Madame Hayat de Ahmet Altan

Plaisir de lecture : 18/20

j’ai aimé :

  • Le style très sensuel
  • La place accordée aux repas dans le roman

Madame Hayat de Ahmet Altan
Traduit par Julien Lapeyre de Cabanes
Parution le 1er septembre aux Editions Actes Sud
272 pages

Présentation de l’éditeur : Fazil, le jeune narrateur de ce livre, part faire des études de lettres loin de chez lui. Devenu boursier après le décès de son père, il loue une chambre dans une modeste pension, un lieu fané où se côtoient des êtres inoubliables à la gravité poétique, qui tentent de passer entre les mailles du filet d’une ville habitée de présences menaçantes.
Au quotidien, Fazil gagne sa vie en tant que figurant dans une émission de télévision, et c’est en ces lieux de fictions qu’il remarque une femme voluptueuse, vif-argent, qui pourrait être sa mère. Parenthèse exaltante, Fazil tombe éperdument amoureux de cette Madame Hayat qui l’entraîne comme au-delà de lui-même. Quelques jours plus tard, il fait la connaissance de la jeune Sila. Double bonheur, double initiation, double regard sur la magie d’une vie.
L’analyse tout en finesse du sentiment amoureux trouve en ce livre de singuliers échos. Le personnage de Madame Hayat, solaire, et celui de Fazil, plus littéraire, plus engagé, convoquent les subtiles métaphores d’une aspiration à la liberté absolue dans un pays qui se referme autour d’eux sans jamais les atteindre.
Pour celui qui se souvient que ce livre a été écrit en prison, l’émotion est profonde.

Mon avis :

Après la faillite puis la mort de son père, le narrateur, Fazil poursuit ses études de lettres sous l’insistance de sa mère mais doit revoir son niveau de vie à la baisse. Il déménage dans un foyer où il croise travestis, prostitués, bodyguard, rédacteur d’une revue dissidente, africain qui vend de la contrefaçon. Il doit aussi trouver un travail. Il fait de la figuration pour une émission de télévision.

C’est là qu’il rencontre deux femmes. Madame Hayat, plus âgée que lui mais pour qui il a une fascination. Il a une liaison avec cette femme désinvolte qui n’aime pas lire mais qui passe son temps libre à regarder des documentaires. Sur ce lieu de travail un peu kitch, il rencontre également Sila avec qui il a beaucoup plus de points communs. Étudiante en littérature qui avait une très bonne situation et qui se trouve également ruinée suite à une dénonciation. 

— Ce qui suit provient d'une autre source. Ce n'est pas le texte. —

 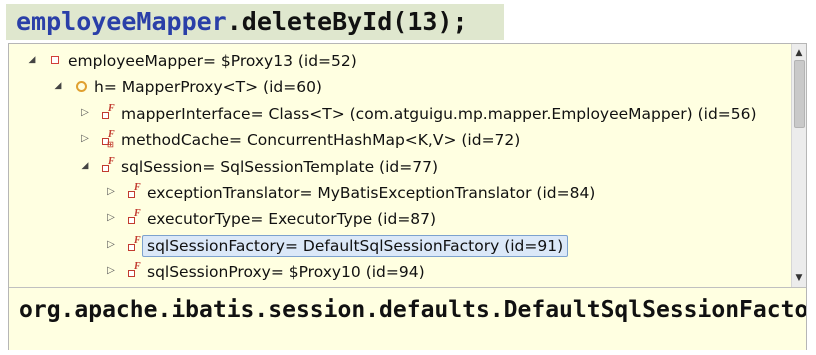 I want to click on tree-row-label: sqlSession= SqlSessionTemplate (id=77), so click(x=280, y=166).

Notre narrateur qui était plutôt solitaire et renfermé, au contact de ces deux femmes, va s’ouvrir au monde qui l’entoure et aux personnes avec lesquelles il cohabite dans le foyer.

Derrière le récit de Fazil se dessine la situation inquiétante d’un pays où les dénonciations vont bon train donnant lieu à des arrestations arbitraires. Un pays où le motif d’incarcération se trouve après. Des barbus sillonnent les rues pour infliger des punitions à coup de bâtons aux infidèles. Le temps et le lieu ne sont pas précisés mais on peut deviner une grande ville turque se dessiner. 

On accompagne également Fazil lors de ses cours de littérature de deux enseignants très intéressants. 

Les femmes de ce roman ont une place importante, elles façonnent Fazil, l’ouvre au monde au monde. Elles sont audacieuses et transmettent leur courage à ce jeune homme.

L’écriture est poétique, voluptueuse, tous les sens sont mis en éveil. Les repas prennent une place très importante, que ce soit dans la cuisine du foyer où ils permettent les échanges et les confidences ou sous forme de rituel pour les amants rythmant le plaisir charnel. 

C’était une très belle lecture. C’est profondément humain. Les personnages créés sont bouleversants grâce à  leur histoire et à leurs espoirs.